• **GIVEN PASSAGE**:
%%
# not working



## trevor1 (Nov 3, 2002)

ok i am trying to install mandrake 9 on my pc that already has win xp on it and id like to keep windows on it. i know that mdk does all of the partitionoing for me so im not worried about that.
ok i made sure that the first boot drive in the advanced bios was cd-rom and there is not even an option for dis-abling plug and play so i put in cd-1 and saved and exit and nothing happened, just continued to boot windows like normal.....whaat can i do???????????
please help!!!


----------



## lynch (Aug 3, 2002)

Where did you get the disks?It could be that if they were downloaded and not burned properly.
HTH
lynch


----------



## 5amYan (Jun 19, 2002)

iso are disk images they need to be burned as an inmage. You CANNOT simply copy them to the cds

IE in your burner there should be an option to create cd frome image... or something like that.


----------



## trevor1 (Nov 3, 2002)

i used nero to burn the image 
could i maybe make a boot floppy?
ill try to burn it again iguess any other suggestions?


----------



## 5amYan (Jun 19, 2002)

did you check the sums to make sure they match after down load?
Did they match?

Did burning again work? You did burn from iso image right?


Still didn't work and you have a fast connection?
I highly recommend FreeBSD.
It installs via ftp and is just a wonderful OS.


----------



## trevor1 (Nov 3, 2002)

ok i re-burned the image and when i poped in the cd while in xp a thing poped up for mdk asking if i wnted to install it on my pc i clicked on install and it told me to re-boot to start installation process,it re-booted and nothin happened continude to boot normally 
MAN!!!!!!!!
please help


----------



## lynch (Aug 3, 2002)

1.I'd check the boot order in the bios setup again,unless you already have.
2.You can make a floppy by booting into dos(use a win9x floppy) and running rawrite :
After dos is up *cd* to d:\ dosutils on 1st (install)cd,then type *rawrite*. You'll be prompted for an image.Look through the images folder and look for somthing like "boot.img"or"cdrom.img":that's the file you need.Type * \images\boot.img* and hit enter.
Rawrite then asks for a destination;just type A:
Also there is a chance that the window app called rawritewin may be on the cd.Look for that to make things easier if you dont do dos 
HTH
lynch


----------



## trevor1 (Nov 3, 2002)

i dont have Dos on my windows machine but i used the xp command prompt and there supposedly in no command E:\dosutils 
my cd drive is E:\ any other way


----------



## trevor1 (Nov 3, 2002)

i dont have Dos on my windows machine but i used the xp command prompt and there supposedly in no command E:\dosutils 
my cd drive is E:\ any other way


----------



## 5amYan (Jun 19, 2002)

Did you compare the checksums?


----------



## lynch (Aug 3, 2002)

Go  here  and download the "Windows98se OEM" bootdisk. Use that to get dos.
Did you look on the cd for rawritewin?
*cd e:\dosutils* is the command you use.
lynch


----------



## trevor1 (Nov 3, 2002)

i didnt type CD into the command and there is no rawrite command
man this is frusterating


----------



## trevor1 (Nov 3, 2002)

on the mdk9 install disk there is rawrite!! so do i just write the image to the first disk on the floppy?
or what


----------



## lynch (Aug 3, 2002)
%%
• **INFORMATION SHOWN**:
%%
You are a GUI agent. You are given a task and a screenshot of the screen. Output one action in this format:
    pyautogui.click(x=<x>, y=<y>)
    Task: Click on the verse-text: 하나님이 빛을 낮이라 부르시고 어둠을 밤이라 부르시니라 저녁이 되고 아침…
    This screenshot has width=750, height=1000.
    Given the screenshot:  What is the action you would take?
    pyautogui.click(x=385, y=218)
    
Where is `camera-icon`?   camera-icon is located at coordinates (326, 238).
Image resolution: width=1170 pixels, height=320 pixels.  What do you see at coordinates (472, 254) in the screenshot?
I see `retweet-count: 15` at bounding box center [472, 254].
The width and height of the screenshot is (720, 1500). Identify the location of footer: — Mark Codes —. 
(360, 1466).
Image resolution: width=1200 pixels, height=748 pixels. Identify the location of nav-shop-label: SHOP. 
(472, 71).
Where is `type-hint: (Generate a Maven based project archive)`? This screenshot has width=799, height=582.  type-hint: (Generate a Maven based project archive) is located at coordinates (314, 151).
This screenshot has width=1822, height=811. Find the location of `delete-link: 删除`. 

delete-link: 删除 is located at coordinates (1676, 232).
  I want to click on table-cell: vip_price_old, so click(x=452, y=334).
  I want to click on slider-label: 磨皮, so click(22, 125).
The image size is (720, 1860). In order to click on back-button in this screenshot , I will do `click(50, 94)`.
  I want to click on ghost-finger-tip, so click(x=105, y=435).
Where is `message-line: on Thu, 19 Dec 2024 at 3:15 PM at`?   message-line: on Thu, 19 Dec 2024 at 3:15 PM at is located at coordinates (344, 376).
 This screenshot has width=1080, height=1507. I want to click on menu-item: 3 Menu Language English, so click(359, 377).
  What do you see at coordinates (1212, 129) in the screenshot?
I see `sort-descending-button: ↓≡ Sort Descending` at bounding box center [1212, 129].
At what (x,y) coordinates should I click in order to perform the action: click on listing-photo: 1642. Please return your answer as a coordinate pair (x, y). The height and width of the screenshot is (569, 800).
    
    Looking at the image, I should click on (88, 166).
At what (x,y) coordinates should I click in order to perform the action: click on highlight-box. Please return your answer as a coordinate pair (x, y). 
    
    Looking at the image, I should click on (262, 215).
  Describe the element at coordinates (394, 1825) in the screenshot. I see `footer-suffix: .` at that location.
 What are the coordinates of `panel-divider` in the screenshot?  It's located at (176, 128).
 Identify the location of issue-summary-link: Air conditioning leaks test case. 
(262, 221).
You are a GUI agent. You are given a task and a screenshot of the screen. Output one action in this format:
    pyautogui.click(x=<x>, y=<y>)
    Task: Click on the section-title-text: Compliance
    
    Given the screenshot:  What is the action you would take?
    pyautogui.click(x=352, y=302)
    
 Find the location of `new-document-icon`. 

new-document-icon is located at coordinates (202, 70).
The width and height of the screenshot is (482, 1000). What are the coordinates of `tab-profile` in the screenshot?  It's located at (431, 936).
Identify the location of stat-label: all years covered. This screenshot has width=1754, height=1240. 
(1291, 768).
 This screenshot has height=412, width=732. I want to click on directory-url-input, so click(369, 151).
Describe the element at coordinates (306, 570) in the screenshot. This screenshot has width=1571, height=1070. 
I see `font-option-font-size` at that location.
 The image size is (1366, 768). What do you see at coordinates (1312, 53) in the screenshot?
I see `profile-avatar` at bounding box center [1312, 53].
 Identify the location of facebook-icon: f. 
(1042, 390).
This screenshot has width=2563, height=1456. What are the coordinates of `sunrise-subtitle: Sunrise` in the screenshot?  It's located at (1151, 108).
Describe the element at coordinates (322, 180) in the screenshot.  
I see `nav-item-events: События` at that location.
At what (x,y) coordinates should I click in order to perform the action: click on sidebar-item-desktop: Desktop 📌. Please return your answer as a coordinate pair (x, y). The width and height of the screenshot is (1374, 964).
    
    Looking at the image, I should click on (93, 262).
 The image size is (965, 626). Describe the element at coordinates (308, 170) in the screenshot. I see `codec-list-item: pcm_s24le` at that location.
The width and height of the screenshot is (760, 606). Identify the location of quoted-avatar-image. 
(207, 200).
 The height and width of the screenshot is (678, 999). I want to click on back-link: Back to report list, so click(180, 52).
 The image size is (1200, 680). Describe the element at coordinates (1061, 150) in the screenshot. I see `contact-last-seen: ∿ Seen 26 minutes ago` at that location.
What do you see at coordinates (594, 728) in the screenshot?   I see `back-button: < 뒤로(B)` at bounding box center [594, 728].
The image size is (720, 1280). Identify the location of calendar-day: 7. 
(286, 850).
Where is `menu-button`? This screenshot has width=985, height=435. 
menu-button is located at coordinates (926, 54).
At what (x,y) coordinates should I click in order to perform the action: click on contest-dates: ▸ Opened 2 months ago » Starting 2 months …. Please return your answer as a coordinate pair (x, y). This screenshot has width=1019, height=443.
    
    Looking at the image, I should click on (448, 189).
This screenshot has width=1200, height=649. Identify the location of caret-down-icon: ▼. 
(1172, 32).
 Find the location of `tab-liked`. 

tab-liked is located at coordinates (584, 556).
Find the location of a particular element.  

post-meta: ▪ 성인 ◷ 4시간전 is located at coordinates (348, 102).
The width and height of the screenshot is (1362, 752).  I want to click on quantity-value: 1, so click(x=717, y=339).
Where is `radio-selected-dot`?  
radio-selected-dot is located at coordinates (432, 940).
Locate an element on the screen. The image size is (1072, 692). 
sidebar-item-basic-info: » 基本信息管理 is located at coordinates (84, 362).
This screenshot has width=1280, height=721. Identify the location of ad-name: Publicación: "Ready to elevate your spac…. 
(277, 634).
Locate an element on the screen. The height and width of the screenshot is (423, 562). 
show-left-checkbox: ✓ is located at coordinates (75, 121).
%%
• **ACTIONS TO TAKE**:
a) In the forum thread, which program did trevor1 use to burn the image?
b) In the forum thread, rename "bios" to "setup utility" and write out everything from "# not working" down to "please help!!!".
The lines are separate material and are not part of the forum thread.

• **EXERCISE ANSWERS**:
a) Nero

b)
# not working



## trevor1 (Nov 3, 2002)

ok i am trying to install mandrake 9 on my pc that already has win xp on it and id like to keep windows on it. i know that mdk does all of the partitionoing for me so im not worried about that.
ok i made sure that the first boot drive in the advanced setup utility was cd-rom and there is not even an option for dis-abling plug and play so i put in cd-1 and saved and exit and nothing happened, just continued to boot windows like normal.....whaat can i do???????????
please help!!!